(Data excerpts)

┄┄┄┄┄┄

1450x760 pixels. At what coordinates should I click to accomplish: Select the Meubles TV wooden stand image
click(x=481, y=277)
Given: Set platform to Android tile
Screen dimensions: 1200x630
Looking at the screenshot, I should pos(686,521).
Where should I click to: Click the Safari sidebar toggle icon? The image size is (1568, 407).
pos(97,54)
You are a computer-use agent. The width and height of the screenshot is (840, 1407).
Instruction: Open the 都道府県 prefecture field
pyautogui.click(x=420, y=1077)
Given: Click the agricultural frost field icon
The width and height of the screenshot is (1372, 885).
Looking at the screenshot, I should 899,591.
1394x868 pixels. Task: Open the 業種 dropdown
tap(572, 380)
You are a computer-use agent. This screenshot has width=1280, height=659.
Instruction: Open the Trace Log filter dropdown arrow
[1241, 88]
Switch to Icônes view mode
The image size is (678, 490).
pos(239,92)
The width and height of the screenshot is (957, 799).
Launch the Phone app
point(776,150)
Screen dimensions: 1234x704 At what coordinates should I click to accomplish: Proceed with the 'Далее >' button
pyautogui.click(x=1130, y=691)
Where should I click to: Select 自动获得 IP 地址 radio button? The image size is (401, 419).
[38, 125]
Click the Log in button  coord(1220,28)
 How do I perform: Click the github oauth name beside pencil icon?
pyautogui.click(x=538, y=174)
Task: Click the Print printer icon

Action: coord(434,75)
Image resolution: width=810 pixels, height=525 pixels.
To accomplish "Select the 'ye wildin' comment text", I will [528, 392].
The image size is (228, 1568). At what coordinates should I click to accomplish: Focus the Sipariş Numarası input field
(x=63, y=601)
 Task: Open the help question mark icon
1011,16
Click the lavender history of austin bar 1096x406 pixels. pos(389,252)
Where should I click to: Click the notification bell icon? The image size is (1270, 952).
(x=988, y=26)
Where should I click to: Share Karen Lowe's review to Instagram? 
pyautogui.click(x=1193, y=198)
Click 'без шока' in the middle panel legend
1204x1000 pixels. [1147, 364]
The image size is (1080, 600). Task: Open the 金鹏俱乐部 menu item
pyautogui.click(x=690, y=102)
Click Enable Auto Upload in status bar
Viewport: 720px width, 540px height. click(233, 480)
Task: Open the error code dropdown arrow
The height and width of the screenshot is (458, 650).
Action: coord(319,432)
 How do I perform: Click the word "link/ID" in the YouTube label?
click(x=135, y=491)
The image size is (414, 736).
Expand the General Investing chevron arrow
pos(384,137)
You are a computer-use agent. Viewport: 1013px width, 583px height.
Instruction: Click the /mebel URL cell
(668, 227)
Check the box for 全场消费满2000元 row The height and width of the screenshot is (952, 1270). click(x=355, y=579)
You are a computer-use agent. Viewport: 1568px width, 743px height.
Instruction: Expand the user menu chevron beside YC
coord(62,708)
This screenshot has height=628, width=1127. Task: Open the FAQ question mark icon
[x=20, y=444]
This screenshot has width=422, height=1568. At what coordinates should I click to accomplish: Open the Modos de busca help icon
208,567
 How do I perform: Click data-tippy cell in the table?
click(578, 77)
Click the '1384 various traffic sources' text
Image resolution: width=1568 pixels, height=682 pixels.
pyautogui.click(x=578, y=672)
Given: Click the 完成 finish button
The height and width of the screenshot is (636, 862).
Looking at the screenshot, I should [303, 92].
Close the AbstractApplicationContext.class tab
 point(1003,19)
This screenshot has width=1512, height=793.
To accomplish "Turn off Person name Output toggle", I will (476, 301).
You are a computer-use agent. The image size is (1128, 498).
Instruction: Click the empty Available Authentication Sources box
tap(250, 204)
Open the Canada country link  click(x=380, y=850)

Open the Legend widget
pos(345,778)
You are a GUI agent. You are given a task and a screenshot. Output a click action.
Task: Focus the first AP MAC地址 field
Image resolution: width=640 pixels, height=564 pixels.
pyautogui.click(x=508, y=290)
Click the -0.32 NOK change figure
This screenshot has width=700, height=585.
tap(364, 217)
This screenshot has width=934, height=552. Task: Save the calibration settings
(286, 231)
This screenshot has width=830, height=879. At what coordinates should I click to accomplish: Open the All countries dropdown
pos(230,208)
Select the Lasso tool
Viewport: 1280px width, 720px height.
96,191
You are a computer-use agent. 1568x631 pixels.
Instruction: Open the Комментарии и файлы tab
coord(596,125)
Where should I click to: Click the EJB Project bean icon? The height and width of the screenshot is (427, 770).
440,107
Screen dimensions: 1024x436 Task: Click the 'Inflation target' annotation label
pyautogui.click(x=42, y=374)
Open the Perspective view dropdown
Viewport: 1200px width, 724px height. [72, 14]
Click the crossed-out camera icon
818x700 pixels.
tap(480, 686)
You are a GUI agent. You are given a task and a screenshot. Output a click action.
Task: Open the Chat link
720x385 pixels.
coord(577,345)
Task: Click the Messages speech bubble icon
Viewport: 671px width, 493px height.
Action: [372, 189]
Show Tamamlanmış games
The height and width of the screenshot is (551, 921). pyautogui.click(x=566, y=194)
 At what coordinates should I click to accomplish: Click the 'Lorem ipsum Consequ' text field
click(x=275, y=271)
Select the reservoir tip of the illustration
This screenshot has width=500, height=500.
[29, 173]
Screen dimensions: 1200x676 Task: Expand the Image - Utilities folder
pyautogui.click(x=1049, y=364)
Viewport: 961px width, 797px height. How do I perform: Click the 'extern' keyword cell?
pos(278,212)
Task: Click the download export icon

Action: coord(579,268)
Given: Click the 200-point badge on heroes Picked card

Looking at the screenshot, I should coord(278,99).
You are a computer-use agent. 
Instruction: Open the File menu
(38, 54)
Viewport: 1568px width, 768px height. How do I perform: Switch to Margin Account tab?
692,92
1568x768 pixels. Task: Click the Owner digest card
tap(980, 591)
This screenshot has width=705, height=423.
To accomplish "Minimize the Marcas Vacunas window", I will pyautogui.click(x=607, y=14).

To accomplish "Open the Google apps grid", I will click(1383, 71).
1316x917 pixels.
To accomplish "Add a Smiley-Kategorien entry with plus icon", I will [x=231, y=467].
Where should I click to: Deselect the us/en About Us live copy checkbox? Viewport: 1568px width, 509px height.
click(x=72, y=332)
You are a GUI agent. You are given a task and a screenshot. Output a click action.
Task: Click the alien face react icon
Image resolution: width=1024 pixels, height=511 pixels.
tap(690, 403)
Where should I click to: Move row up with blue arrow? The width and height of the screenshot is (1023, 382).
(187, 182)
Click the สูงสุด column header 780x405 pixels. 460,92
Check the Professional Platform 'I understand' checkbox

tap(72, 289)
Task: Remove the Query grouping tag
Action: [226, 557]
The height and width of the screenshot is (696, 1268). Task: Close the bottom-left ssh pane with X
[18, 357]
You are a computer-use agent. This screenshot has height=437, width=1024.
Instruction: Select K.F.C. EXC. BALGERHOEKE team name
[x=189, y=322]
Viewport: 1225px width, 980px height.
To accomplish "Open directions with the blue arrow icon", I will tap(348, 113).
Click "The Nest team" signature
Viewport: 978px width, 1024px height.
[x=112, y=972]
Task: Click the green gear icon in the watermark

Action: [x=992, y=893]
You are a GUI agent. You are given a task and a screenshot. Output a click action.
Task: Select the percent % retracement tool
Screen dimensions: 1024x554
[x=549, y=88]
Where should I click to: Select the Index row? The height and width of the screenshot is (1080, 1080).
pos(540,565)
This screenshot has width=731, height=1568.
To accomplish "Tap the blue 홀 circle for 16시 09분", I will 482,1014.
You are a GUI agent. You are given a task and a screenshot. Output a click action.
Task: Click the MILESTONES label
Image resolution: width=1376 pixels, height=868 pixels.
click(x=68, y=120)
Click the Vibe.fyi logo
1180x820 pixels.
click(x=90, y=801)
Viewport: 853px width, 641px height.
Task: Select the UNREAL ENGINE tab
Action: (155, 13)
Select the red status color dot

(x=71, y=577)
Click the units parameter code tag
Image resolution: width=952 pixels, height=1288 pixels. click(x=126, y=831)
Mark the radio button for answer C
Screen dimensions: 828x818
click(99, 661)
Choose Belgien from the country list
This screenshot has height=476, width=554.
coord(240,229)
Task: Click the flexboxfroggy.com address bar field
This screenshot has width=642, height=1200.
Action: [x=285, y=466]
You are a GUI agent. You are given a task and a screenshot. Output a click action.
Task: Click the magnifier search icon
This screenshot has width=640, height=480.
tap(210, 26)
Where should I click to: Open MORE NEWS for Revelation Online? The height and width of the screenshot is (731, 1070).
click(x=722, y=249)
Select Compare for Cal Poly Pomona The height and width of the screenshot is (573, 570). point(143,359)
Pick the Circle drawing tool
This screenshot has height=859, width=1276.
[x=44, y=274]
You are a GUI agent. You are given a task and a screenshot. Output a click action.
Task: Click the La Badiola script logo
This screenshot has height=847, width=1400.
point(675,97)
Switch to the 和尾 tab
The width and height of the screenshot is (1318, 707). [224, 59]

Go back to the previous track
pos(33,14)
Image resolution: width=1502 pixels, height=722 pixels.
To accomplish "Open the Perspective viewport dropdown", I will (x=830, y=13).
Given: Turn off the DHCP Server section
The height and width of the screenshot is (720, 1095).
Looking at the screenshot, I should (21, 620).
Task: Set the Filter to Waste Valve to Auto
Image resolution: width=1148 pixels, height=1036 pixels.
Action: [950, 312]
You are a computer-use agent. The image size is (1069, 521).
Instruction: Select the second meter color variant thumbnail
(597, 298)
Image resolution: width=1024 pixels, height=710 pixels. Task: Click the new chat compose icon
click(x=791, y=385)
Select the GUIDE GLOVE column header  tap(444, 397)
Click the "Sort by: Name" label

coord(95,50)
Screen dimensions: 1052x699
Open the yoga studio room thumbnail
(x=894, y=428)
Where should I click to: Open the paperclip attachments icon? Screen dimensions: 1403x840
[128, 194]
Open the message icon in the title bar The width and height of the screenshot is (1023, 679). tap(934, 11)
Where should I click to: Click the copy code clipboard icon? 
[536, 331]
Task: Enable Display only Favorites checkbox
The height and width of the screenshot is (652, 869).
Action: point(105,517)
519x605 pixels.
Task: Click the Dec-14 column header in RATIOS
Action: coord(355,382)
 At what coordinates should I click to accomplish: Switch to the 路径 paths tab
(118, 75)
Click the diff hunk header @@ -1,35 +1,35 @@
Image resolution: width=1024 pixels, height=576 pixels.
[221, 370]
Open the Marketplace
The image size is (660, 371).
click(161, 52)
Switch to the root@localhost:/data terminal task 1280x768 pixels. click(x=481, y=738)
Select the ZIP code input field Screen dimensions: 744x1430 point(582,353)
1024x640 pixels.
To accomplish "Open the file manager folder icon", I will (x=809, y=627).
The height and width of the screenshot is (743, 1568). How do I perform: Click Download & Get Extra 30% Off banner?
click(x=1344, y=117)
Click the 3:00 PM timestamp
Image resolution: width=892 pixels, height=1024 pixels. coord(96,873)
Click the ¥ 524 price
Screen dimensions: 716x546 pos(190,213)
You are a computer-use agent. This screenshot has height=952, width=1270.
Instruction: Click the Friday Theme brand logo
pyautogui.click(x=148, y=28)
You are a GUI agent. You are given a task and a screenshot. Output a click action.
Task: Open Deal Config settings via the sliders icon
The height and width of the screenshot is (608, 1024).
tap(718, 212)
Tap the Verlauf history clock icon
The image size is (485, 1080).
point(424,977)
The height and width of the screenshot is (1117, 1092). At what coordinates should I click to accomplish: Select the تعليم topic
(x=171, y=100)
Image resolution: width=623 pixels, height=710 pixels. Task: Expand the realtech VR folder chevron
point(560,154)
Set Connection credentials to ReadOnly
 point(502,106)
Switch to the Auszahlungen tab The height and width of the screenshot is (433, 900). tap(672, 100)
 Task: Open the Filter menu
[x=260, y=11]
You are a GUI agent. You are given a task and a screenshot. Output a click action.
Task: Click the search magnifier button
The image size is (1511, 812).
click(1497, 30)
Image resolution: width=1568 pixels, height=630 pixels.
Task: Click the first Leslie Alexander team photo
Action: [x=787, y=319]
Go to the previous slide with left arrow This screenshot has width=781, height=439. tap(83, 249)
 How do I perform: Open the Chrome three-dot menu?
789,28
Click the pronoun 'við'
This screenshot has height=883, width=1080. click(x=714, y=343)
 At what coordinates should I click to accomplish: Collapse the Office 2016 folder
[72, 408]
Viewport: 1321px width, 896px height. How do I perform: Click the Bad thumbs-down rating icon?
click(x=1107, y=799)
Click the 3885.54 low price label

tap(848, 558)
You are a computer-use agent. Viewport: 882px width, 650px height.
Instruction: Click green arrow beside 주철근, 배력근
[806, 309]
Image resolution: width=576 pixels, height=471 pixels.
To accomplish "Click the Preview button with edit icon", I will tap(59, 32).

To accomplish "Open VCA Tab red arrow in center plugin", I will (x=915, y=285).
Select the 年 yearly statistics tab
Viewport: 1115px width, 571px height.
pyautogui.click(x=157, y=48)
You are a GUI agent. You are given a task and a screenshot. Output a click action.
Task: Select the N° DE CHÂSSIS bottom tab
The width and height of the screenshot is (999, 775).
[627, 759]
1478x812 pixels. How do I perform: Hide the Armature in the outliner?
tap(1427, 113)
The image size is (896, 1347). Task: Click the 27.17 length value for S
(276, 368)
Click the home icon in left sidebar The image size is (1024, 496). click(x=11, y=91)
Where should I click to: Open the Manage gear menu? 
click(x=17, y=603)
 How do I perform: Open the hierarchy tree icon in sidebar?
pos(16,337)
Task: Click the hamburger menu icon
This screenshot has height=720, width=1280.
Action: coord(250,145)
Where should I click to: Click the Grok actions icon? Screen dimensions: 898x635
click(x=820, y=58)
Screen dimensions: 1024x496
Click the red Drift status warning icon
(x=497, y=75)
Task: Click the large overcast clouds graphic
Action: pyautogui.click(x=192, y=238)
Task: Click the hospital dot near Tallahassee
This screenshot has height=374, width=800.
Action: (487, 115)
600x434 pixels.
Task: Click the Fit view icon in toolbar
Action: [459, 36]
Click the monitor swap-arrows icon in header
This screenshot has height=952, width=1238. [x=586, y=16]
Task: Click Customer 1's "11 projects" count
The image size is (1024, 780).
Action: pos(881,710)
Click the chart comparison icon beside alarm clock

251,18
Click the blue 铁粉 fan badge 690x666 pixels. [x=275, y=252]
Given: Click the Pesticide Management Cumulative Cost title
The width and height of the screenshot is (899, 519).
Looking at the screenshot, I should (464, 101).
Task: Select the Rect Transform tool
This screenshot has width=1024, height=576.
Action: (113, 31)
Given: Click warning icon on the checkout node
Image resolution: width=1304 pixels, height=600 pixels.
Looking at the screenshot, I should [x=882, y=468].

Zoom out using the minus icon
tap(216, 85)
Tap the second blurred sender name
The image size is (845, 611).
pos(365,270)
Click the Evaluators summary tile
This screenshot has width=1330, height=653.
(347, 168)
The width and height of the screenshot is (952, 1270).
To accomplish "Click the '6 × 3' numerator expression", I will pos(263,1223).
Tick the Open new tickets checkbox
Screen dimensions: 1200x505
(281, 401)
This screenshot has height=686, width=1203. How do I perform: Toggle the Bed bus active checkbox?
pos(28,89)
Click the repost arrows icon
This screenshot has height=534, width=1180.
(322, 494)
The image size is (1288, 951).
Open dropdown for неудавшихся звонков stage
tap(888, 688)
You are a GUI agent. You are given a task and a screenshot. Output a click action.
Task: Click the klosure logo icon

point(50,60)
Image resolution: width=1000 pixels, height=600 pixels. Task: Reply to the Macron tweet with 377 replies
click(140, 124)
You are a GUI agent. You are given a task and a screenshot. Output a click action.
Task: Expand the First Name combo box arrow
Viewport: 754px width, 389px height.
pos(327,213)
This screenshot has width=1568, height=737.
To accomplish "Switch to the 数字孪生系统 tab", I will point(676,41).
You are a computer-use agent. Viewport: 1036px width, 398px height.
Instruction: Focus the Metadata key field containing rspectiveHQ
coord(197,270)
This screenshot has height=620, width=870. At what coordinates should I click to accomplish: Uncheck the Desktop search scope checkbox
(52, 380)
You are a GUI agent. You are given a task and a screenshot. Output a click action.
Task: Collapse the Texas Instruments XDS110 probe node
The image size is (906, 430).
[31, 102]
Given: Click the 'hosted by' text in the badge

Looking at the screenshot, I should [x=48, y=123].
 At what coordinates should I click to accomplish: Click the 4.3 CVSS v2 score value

┄┄┄┄┄┄

### About this task
Copy out each line of the records above that includes "magnifier".

### Written response
Task: Click the magnifier search icon
Task: Click the search magnifier button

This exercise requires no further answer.